Quizás en toda la historia de la iglesia no ha habido un predicador más poderoso y persuasivo que el apóstol Pablo; sin embargo, unas de las peticiones que comúnmente hacía a las iglesias era que oraran por él (Rom. 15:30; Ef. 6:19-20; Col. 4:2-4; 2Ts. 3:1-2).
Estudiando la carta a los Colosenses, vimos recientemente cómo Pablo pedía a los miembros de esta iglesia que oraran por él, no sólo para que Dios le abriera una puerta para predicar Su Palabra, sino también para que pudiera hacerlo en una forma apropiada:
“Perseverad en la oración, velando en ella con acción de gracias; orando también al mismo tiempo por nosotros, para que el Señor nos abra puerta para la palabra, a fin de dar a conocer el misterio de Cristo, por el cual también estoy preso, para que lo manifieste como debo hablar” (Col. 4:2-4).
En otras palabras: “Oren para que yo encuentre las palabras más precisas y claras, las ilustraciones más apropiadas, los argumentos más convincentes, de tal manera que todos los que me escuchen puedan entender el mensaje. Oren para que Dios me libre del temor a los hombres, y yo pueda predicar con toda confianza y libertad, movido únicamente por el deseo de que los pecadores sean salvados”.
Eso es lo que todo predicador necesita: que las iglesias supliquen a Dios por ellos, no sólo para que Dios les abra puertas para predicar el evangelio de Cristo, sino también para que puedan aprovechar esas oportunidades predicando la Palabra con claridad y poder, para la salvación de los pecadores y la edificación de los creyentes.
Predicar con claridad no es una tarea fácil. O para ser más preciso: eso es algo que no puede hacerse sin la ayuda de la gracia de Dios.
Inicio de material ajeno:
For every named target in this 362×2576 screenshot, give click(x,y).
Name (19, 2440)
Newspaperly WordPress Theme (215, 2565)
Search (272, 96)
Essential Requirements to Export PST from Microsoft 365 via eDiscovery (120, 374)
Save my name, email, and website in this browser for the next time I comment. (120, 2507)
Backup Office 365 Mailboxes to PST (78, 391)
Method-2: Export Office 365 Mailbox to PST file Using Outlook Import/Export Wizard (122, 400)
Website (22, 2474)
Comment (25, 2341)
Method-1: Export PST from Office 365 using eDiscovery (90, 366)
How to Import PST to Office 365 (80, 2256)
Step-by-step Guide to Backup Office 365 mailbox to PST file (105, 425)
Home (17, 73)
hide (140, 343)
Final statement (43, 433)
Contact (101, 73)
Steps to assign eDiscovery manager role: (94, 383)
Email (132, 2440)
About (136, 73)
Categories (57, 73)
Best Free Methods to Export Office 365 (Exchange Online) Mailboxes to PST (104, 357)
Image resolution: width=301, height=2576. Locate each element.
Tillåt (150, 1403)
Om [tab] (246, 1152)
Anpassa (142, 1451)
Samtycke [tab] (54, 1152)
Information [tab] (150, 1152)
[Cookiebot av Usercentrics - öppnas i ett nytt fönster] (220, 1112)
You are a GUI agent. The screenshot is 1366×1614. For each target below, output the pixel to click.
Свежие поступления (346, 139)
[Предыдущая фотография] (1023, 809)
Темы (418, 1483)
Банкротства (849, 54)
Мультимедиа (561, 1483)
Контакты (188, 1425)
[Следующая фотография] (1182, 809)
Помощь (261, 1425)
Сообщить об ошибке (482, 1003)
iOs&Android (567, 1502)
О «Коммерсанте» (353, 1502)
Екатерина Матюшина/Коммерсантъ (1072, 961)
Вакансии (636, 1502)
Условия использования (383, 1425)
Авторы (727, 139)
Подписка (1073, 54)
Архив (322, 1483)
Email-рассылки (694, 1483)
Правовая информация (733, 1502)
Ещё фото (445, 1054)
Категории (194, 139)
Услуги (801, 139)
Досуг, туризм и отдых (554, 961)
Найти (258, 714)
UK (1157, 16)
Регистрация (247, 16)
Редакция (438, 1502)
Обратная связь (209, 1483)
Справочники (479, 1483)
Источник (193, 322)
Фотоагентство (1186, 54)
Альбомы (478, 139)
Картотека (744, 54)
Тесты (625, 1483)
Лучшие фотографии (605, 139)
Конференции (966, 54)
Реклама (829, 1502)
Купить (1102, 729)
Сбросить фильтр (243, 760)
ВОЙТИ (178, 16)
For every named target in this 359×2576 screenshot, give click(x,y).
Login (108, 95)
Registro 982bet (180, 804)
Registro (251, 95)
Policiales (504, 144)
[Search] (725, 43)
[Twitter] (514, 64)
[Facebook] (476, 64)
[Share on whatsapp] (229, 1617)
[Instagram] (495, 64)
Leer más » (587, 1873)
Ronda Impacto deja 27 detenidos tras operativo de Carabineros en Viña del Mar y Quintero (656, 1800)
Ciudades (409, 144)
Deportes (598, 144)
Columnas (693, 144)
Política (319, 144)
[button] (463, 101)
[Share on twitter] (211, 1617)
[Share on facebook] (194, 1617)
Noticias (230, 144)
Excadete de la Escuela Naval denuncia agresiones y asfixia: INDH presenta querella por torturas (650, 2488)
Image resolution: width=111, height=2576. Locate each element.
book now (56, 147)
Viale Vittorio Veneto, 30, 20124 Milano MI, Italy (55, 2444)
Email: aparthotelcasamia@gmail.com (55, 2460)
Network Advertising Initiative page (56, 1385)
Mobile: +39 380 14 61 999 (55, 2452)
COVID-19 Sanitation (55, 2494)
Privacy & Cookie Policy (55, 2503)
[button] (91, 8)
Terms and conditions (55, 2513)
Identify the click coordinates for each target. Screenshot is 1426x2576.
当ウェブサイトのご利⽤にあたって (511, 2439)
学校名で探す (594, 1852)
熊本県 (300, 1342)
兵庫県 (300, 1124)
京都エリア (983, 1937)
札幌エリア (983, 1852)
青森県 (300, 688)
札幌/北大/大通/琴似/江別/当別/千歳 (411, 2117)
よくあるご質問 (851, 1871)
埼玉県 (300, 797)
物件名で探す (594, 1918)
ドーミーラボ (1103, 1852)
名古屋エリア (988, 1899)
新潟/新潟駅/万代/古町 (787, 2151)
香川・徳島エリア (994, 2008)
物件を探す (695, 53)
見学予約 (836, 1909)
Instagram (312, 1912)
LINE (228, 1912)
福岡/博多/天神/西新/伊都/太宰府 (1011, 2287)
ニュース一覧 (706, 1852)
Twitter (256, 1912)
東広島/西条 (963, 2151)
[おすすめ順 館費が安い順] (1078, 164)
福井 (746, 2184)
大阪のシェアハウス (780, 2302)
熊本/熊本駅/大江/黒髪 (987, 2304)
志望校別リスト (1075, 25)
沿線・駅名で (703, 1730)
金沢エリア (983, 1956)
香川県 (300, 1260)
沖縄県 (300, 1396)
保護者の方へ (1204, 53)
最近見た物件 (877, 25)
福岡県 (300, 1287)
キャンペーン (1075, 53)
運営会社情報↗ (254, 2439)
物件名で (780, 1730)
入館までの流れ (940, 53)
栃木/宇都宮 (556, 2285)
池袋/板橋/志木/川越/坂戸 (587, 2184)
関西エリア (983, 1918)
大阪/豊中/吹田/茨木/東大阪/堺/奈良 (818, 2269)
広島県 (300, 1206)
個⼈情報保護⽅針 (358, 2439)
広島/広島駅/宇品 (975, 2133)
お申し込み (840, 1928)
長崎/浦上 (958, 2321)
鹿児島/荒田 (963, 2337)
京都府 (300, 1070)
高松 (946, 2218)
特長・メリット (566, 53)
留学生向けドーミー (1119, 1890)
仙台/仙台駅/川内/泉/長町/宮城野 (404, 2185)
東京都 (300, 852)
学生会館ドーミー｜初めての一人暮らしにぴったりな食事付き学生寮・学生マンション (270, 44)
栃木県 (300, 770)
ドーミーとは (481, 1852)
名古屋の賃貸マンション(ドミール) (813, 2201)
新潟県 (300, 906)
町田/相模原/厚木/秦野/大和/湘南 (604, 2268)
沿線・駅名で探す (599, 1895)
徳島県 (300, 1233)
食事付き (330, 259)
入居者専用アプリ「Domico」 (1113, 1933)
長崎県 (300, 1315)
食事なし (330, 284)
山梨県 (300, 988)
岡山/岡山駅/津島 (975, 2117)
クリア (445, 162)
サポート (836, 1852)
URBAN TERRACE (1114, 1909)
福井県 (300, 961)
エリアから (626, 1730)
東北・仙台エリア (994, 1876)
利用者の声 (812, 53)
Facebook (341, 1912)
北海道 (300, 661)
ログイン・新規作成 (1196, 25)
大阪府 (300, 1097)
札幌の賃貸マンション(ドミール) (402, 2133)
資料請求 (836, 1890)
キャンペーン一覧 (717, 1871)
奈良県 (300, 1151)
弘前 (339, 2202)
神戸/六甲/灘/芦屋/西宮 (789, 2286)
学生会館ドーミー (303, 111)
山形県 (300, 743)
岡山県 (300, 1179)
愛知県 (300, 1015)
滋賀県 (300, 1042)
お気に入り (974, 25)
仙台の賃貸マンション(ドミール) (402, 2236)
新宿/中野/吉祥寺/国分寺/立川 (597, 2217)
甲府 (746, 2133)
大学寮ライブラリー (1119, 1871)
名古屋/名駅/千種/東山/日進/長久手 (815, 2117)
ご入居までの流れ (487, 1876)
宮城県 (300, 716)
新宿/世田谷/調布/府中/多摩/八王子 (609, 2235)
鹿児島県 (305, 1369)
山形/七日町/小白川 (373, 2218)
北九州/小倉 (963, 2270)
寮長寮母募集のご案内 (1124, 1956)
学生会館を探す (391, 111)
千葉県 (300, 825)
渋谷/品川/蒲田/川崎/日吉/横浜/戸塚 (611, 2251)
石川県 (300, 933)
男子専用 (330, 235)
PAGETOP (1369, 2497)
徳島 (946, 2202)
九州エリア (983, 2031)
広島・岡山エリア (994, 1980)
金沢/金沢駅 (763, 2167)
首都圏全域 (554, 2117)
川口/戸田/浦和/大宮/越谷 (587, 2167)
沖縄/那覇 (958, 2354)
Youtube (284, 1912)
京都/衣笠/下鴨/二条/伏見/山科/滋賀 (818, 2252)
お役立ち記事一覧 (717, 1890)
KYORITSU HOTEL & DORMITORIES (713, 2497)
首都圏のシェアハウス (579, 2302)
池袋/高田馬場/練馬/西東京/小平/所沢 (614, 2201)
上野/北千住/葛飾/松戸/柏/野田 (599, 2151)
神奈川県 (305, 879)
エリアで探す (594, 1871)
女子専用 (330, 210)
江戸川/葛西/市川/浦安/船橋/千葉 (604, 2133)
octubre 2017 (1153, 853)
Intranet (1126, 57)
Es por eso que si queremos ver a Dios obrando en medio nuestro es imprescindible que peleemos nuestras batallas de rodillas.
Oremos, entonces, con un sentido de urgencia por aquellos que ministran la Palabra de Dios; porque si hay algo que este mundo y las iglesias necesitan, son hombres fieles que proclamen el evangelio de Cristo con claridad y poder del Espíritu Santo, respaldados por un ejército de hombres y mujeres que oran incesantemente por ellos.